## Work to be completed
Copy the records below exactly, starting with the line that contains "This screenshot has height=840, width=1400." and going on through the line that contains "pyautogui.click(x=40, y=176)", including both of those lines.

------------------------------

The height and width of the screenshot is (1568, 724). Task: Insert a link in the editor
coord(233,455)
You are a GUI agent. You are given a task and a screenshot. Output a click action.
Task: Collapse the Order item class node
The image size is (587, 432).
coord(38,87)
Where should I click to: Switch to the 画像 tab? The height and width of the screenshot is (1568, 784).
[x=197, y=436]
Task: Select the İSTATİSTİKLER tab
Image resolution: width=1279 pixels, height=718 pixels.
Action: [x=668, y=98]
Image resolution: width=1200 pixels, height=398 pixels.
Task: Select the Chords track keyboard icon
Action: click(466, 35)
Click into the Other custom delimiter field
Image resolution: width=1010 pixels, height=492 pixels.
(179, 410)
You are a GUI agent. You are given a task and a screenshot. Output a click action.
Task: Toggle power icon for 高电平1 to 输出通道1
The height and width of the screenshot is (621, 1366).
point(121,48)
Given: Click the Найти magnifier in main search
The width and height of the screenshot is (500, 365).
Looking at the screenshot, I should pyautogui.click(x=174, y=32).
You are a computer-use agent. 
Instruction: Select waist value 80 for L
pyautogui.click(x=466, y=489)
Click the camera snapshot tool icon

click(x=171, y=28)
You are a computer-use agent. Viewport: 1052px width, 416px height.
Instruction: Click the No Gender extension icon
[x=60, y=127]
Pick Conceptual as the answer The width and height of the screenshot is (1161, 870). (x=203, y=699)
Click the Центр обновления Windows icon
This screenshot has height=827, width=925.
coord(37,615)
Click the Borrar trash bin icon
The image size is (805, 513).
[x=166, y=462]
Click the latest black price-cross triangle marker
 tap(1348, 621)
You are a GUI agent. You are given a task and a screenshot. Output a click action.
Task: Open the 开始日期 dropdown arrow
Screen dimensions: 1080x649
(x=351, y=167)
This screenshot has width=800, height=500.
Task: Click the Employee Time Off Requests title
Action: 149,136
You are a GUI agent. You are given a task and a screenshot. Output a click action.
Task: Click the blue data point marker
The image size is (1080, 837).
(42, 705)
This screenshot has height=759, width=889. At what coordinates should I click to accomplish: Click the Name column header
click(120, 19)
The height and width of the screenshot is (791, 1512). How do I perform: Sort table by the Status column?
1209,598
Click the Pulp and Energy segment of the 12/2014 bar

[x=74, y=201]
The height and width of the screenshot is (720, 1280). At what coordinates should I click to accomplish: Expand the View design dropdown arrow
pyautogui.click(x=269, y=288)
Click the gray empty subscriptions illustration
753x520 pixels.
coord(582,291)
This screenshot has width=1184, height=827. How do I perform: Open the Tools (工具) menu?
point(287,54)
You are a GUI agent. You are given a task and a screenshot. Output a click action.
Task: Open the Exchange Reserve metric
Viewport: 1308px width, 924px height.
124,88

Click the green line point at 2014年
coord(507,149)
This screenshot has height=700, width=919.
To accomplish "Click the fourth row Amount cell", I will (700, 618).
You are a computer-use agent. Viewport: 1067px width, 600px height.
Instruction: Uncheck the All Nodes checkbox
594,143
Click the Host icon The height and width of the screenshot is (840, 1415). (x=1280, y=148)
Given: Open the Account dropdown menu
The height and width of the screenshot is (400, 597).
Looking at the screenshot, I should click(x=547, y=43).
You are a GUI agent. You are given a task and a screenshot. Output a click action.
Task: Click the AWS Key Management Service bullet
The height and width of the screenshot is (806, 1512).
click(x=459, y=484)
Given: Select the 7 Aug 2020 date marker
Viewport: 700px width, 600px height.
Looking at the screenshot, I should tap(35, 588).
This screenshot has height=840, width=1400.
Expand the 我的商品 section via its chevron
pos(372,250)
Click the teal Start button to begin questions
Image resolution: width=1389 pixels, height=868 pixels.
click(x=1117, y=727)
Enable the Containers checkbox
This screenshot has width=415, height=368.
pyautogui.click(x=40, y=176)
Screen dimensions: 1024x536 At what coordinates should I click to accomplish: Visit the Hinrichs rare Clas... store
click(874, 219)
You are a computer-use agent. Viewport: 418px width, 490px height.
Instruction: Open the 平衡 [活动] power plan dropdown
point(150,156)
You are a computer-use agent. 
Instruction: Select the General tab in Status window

------------------------------

## Exercise output
This screenshot has height=840, width=1400.
Expand the 我的商品 section via its chevron
pos(372,250)
Click the teal Start button to begin questions
Image resolution: width=1389 pixels, height=868 pixels.
click(x=1117, y=727)
Enable the Containers checkbox
This screenshot has width=415, height=368.
pyautogui.click(x=40, y=176)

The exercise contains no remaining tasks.